Version 5 also offers Data OverSpan, which enables users to burn over-700MB datasets across multiple CDs for hard disk backups and the like. During playback, the OverSpan application will then "unpack" the data and re-assemble it as it was before. Roxio also highlights the product's sound editing capabilities. A single click away from the main disc-building window, the sound editor allows the user to highlight a section of a Waveform and apply effects to it as desired without changing the rest of the track. Users can also cut and paste selected bits of tracks at will.

While Easy CD Creator has gained much of its exposure and market presence through bundling partnerships with CD recorder manufacturers, Roxio has no plans to market WinOnCD 5 as an OEM product. Consequently, there will be only one version of WinOnCD 5, the "Power Edition" that shipped in Europe in September and in North America in October with a U.S. MSRP of $49.95.

When Roxio acquired CeQuadrat in 1999, there was some speculation that the company would integrate discrete features of WinOnCD (then in version 3.6) into Easy CD Creator and unify the two tools as a hybrid product. After all, upon acquiring Incat's EasyCD Pro and Corel's CD Creator, Roxio (then Adaptec) had merged those products' signature strengths—EasyCD Pro's powerful recording engine and CD Creator's ground-breaking ease of use—into a single tool. Over time, however, Roxio's strategy in the CeQuadrat acquisition became clear: to maintain the products' independence, and leverage WinOnCD's popularity in European sectors to establish market dominance on both sides of the Atlantic.
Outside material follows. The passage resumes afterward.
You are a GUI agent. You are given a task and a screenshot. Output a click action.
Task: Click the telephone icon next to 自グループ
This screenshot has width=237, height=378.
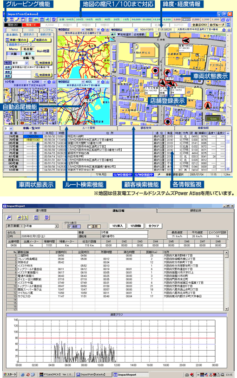click(x=228, y=25)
Now, as that strategy has evolved to re-establish WinOnCD stateside, have their hybridization plans changed? "We have no plans to merge WinOnCD and Creator," Dilley says. "Cross-pollination, integrating some of the best features from each product into the other—that's more likely," he continues. "For example, we're investigating Overspan for future versions of Creator, and some functions in a more streamlined way."

But for now, the products—and their target users (not to mention their brands)—remain distinct: "I can go from nothing to a finished CD very quickly in Creator," Dilley says. "But if I want Overspan, interactive Super VideoCD, or to specify where things go on a disc—then WinOnCD is my product."